Directive ▸ Please copy the part of the entries that opens with the line containing "At what coordinates should I click to accomplish: Click" and closes with the line containing "point(904,225)", both lines included, and leave the pictures out of your answer.
==========
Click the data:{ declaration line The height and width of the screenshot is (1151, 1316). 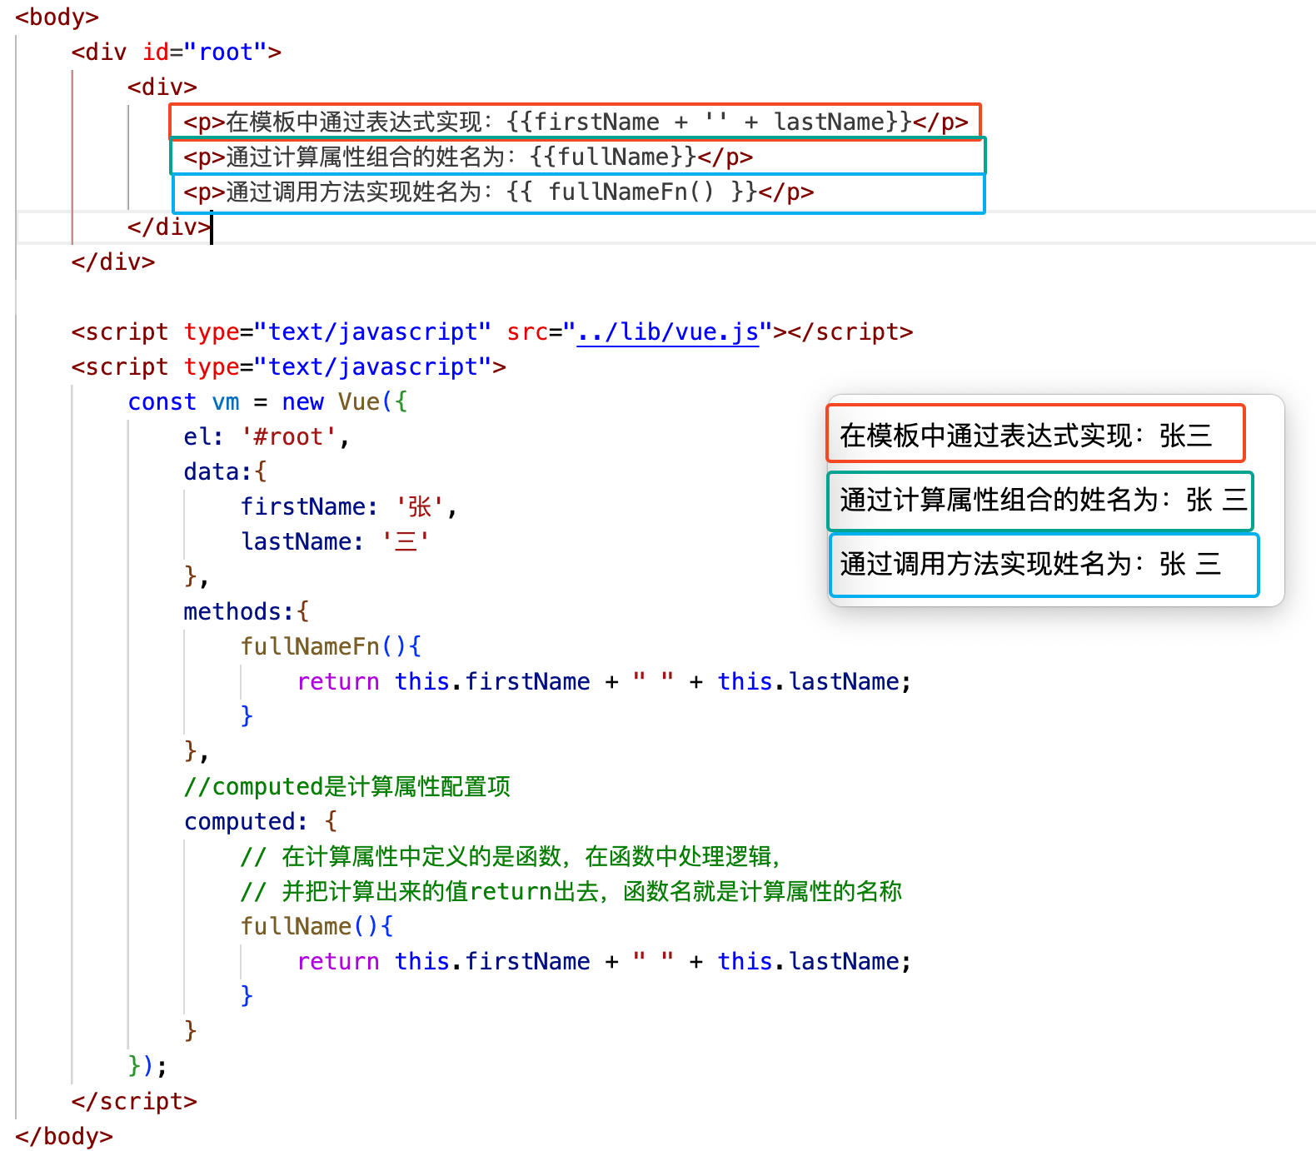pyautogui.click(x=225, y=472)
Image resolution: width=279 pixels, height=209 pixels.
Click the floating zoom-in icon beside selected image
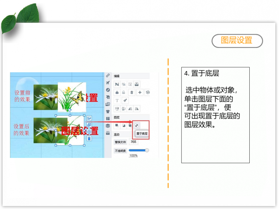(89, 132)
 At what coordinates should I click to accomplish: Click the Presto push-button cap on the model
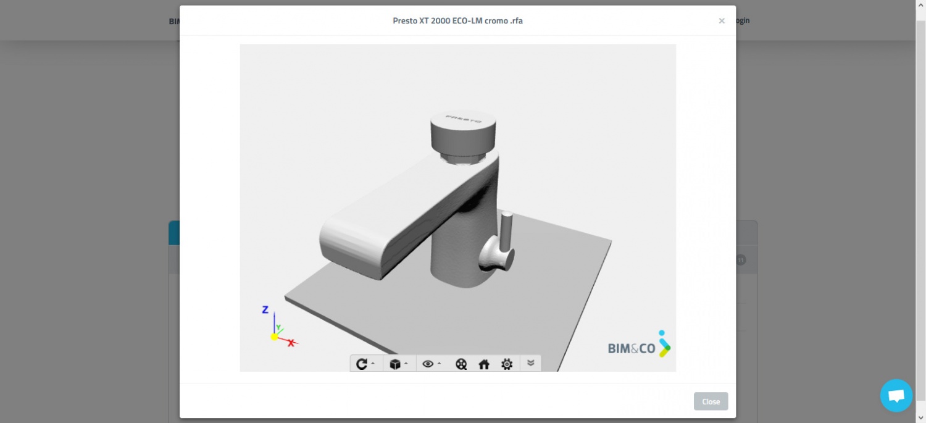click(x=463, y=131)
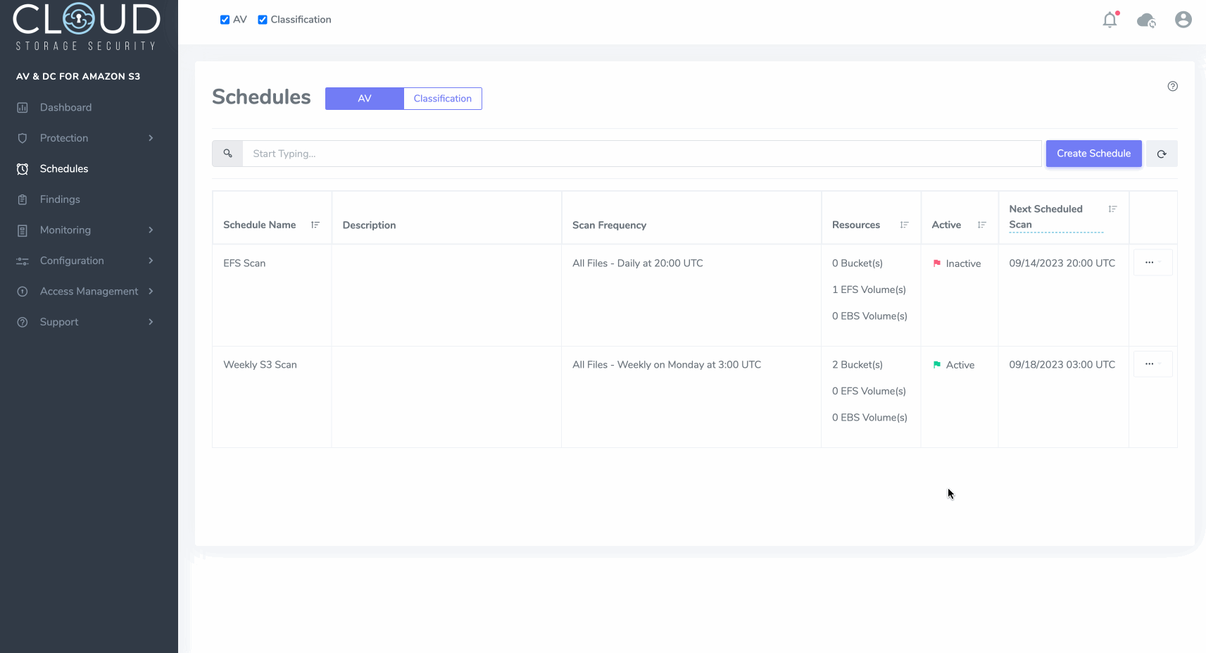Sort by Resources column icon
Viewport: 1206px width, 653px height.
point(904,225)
==========
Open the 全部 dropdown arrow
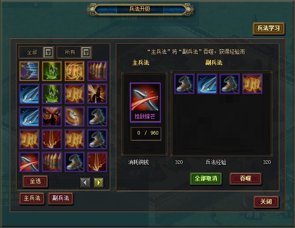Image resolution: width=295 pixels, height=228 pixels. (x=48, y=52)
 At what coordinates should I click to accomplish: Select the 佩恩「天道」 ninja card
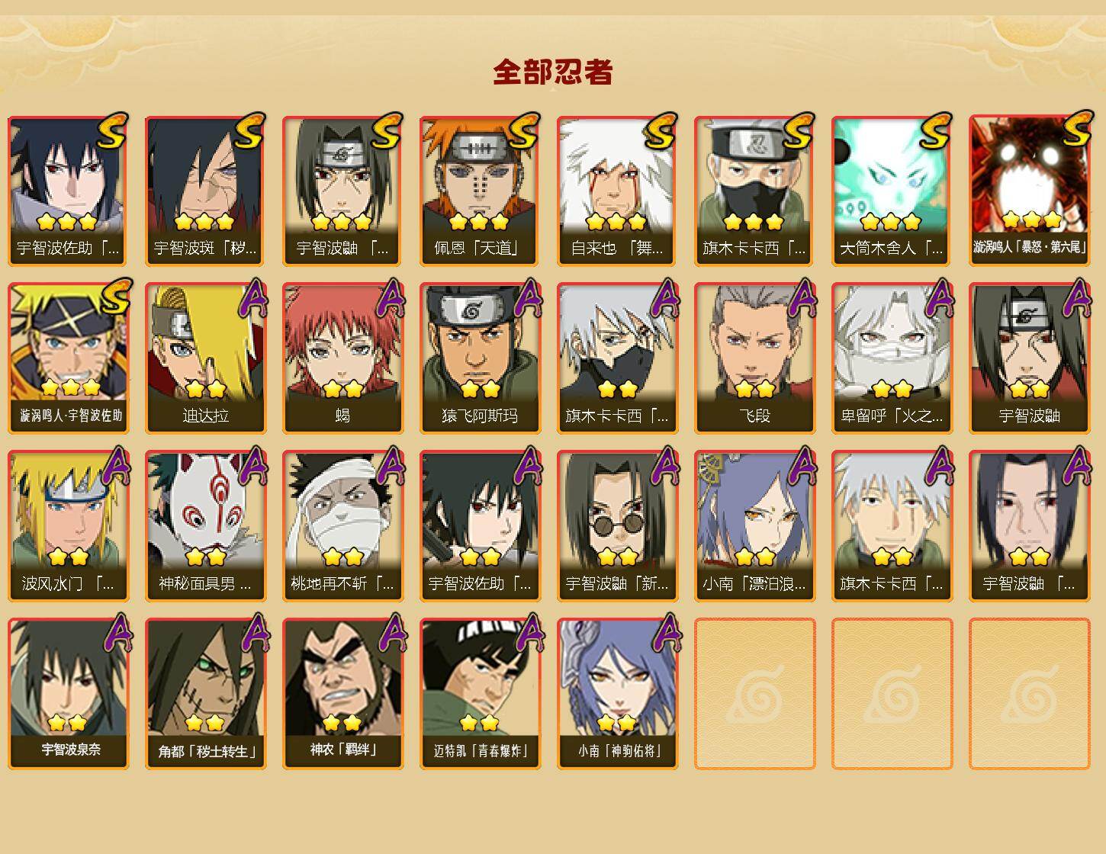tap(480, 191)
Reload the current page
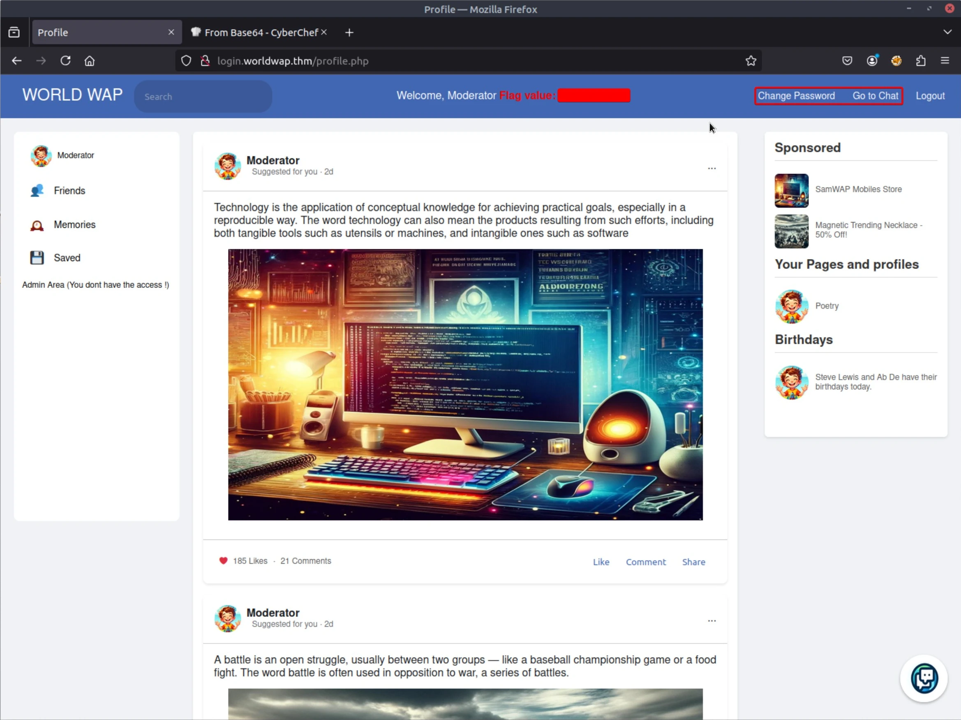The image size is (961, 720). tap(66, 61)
==========
Written reply ▸
 At what coordinates should I click to accomplish: Click the Presto push-button cap on the model
click(x=463, y=131)
Sort by Resources column icon
Viewport: 1206px width, 653px height.
point(904,225)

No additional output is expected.